• _Exercise brief_:
Please reproduce word for word every written line in the entries below, leaving out the pictures.

• _Extracted entries_:

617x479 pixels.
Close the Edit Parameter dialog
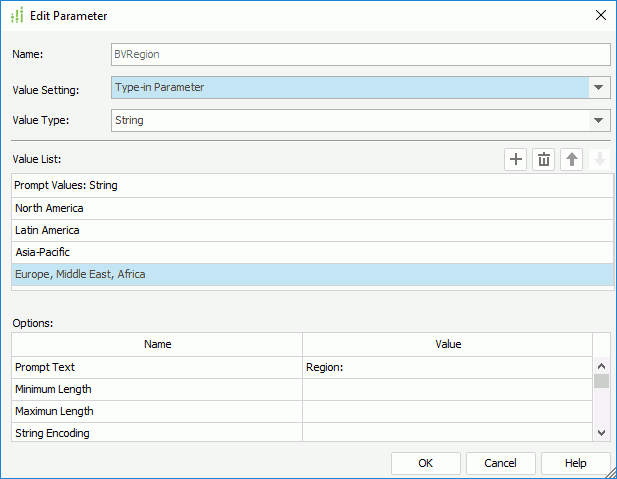[x=600, y=16]
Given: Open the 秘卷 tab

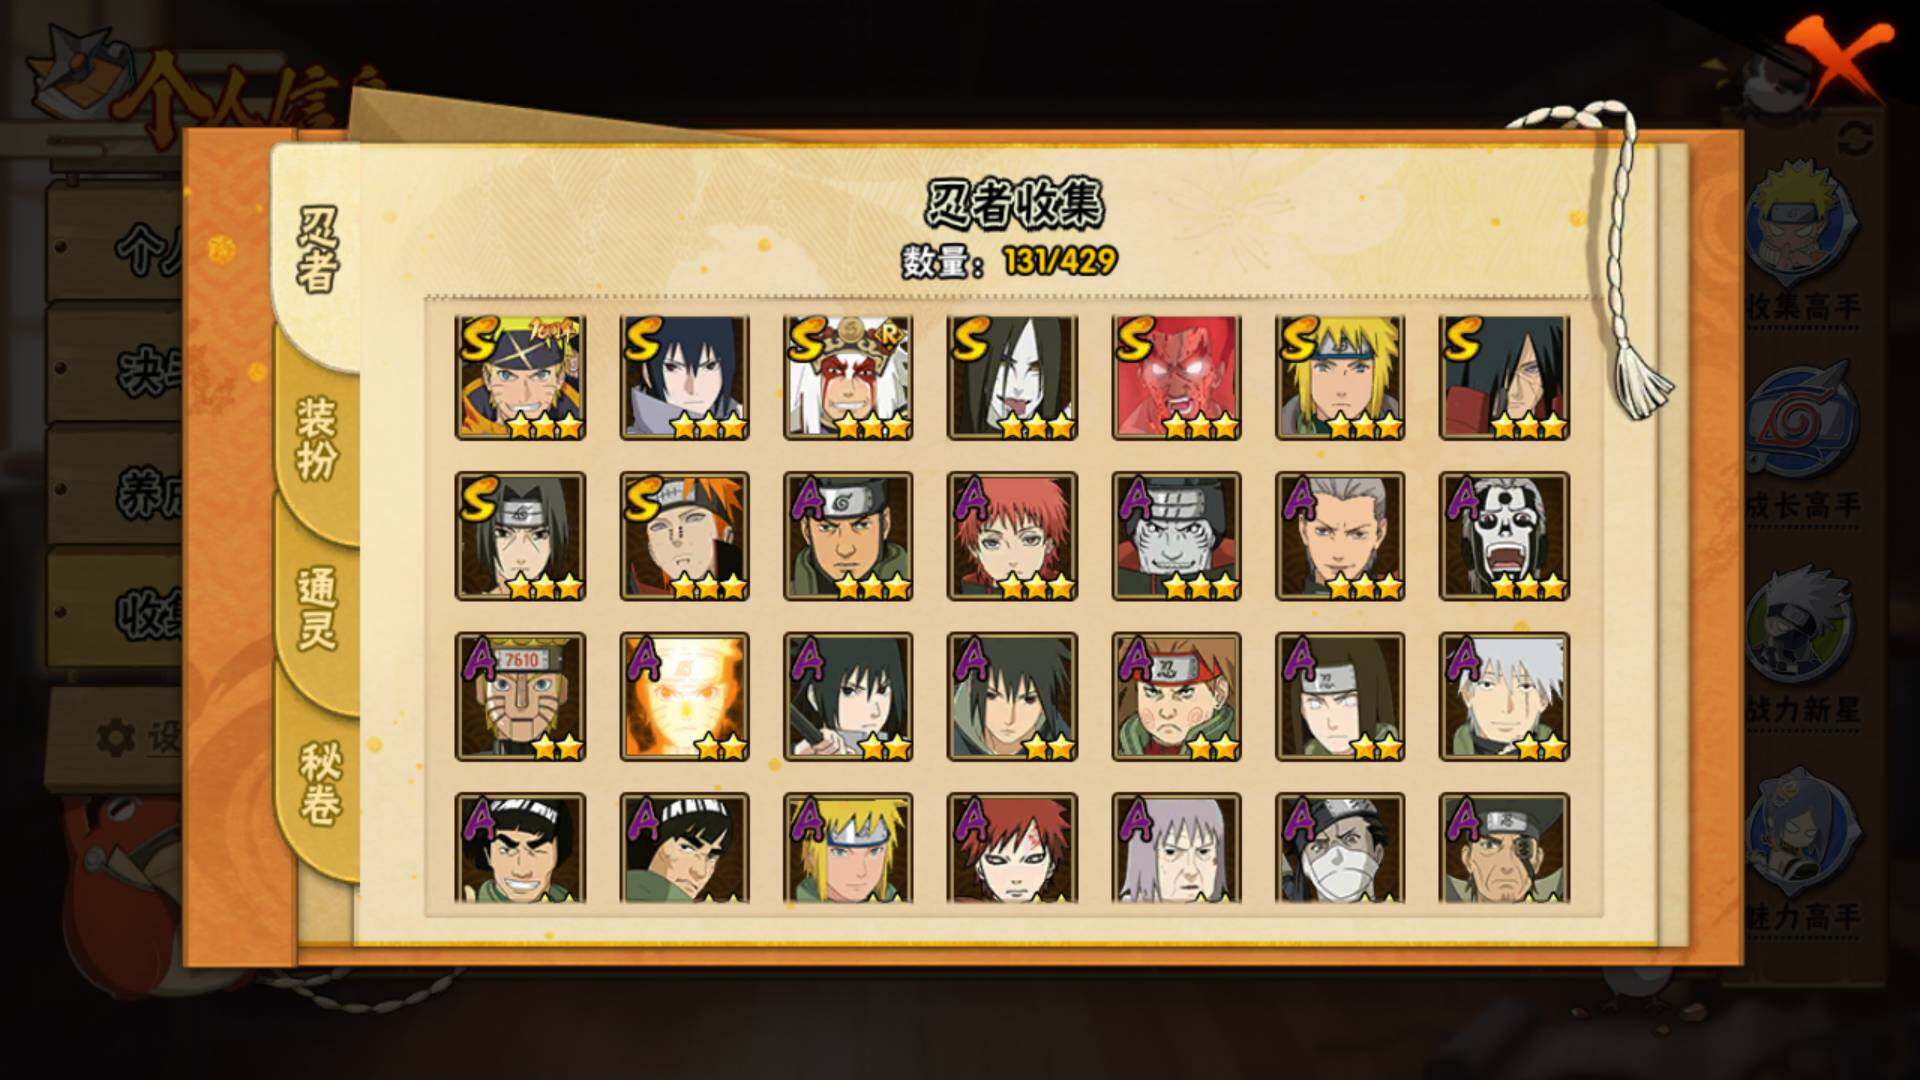Looking at the screenshot, I should point(318,783).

• _Worked answer_:
617x479 pixels.
Close the Edit Parameter dialog
[x=600, y=16]
Given: Open the 秘卷 tab

Looking at the screenshot, I should point(318,783).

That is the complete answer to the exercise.